The Kentucky Wetland Rapid Assessment Method (KY-WRAM) is a site specific, primarily field-based, assessment of the condition of natural wetlands that incorporates stressors and natural features. The scoring range of 0–100 is categorized into one of three groups: Category one (poorest condition; 0–41 points), Category two (moderate condition; 42–70 points), and Category three (best condition; 71–100 points). KY-WRAM consists of six metrics: wetland size and distribution (up to nine points), buffers and intensity of surrounding land use (up to 12 points), hydrology (up to 29 points), habitat alterations and habitat structure development (up to 20 points), special wetlands (up to 10 points), and vegetation and habitat features (up to 20 points). At each site, a KY-WRAM evaluation was performed by at least one, but usually two field crew members, and mean scores were calculated. Each wetland assessment area included up to 20 ha (Form and Guidance Manual: http://water.ky.gov/waterquality/Pages/KY-WRAM.aspx), which was centered on the sampling point for larger wetlands. The size of field-assessed wetlands was estimated from site visits, and each site was placed in one of seven size categories: 0 to <0.04 ha, 0.04 to <0.12 ha, 0.12 to <1.21 ha, 1.21 to <4 ha, 4 to <10.12 ha, 10.12 to <20.23 ha, or ≥20.23 ha.
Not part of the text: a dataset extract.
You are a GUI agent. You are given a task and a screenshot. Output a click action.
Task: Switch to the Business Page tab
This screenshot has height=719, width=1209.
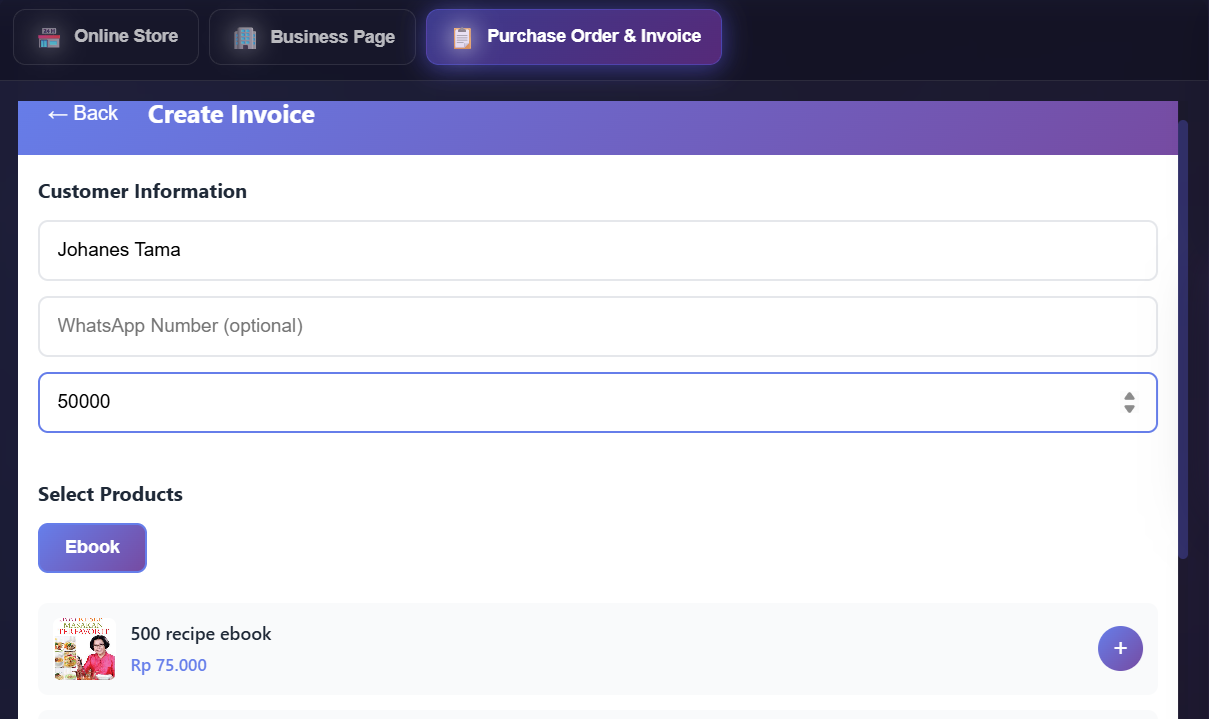coord(312,36)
Land cover and uses surrounding wetlands

Land uses for each site were quantified within a 1000-m buffer (Mack 2006) around each wetland point using ArcGIS (ESRI 2011) and the Kentucky 2005 Land Cover (Anderson Level II, 30-m × 30-m resolution; KLC 2005). The Kentucky land cover map has lower accuracy for forest types and development classes than for some other land uses (Harp et al. 2006), but should be superior to the NLCD because it is based on training samples that come exclusively from within Kentucky. For each buffer, a land use comprising ≥25% of pixels was considered a dominant land use. We report on land use in two ways, the percentage of wetland sites possessing each dominant land use within 1000 m, and the average percent area of each land use within 1000 m of each assessed wetland.

Statistical analyses

We used the NWI-based estimates of wetland frequency and area to report descriptive statistics on patterns among the dominant vegetation classes and river basins. We tested for differences in the mean ranks of wetland area among basins using a Kruskal–Wallis test followed by Nemenyi multiple comparisons. We tested for differences in median ranks of wetlands among vegetation classes with an Independent-Samples Median test. We calculated the percent of wetlands within each NWI-based vegetation class (e.g., PFO, PEM, PSS) that disagreed with our field-based classification and used a Pearson χ2 test to determine if the misclassifications were statistically significant.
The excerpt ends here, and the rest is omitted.